- Directions for this task
Needed from the data below: every line from the one with "Task: Click the locked Smlouvy folder icon" up to and including the one with "Task: Click the pink", repeated exactly and with nothing else.

- Records to process

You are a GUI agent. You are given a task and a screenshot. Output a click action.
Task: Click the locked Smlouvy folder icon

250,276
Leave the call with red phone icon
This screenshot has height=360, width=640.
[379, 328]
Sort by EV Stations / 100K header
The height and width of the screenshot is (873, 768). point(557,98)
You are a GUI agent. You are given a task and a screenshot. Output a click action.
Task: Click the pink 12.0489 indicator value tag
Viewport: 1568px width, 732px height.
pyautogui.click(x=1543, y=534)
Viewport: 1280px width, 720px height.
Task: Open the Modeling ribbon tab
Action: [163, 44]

---

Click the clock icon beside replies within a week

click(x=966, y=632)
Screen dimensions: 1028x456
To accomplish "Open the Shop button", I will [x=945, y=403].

- Answer to this exercise
Task: Click the locked Smlouvy folder icon

250,276
Leave the call with red phone icon
This screenshot has height=360, width=640.
[379, 328]
Sort by EV Stations / 100K header
The height and width of the screenshot is (873, 768). point(557,98)
You are a GUI agent. You are given a task and a screenshot. Output a click action.
Task: Click the pink 12.0489 indicator value tag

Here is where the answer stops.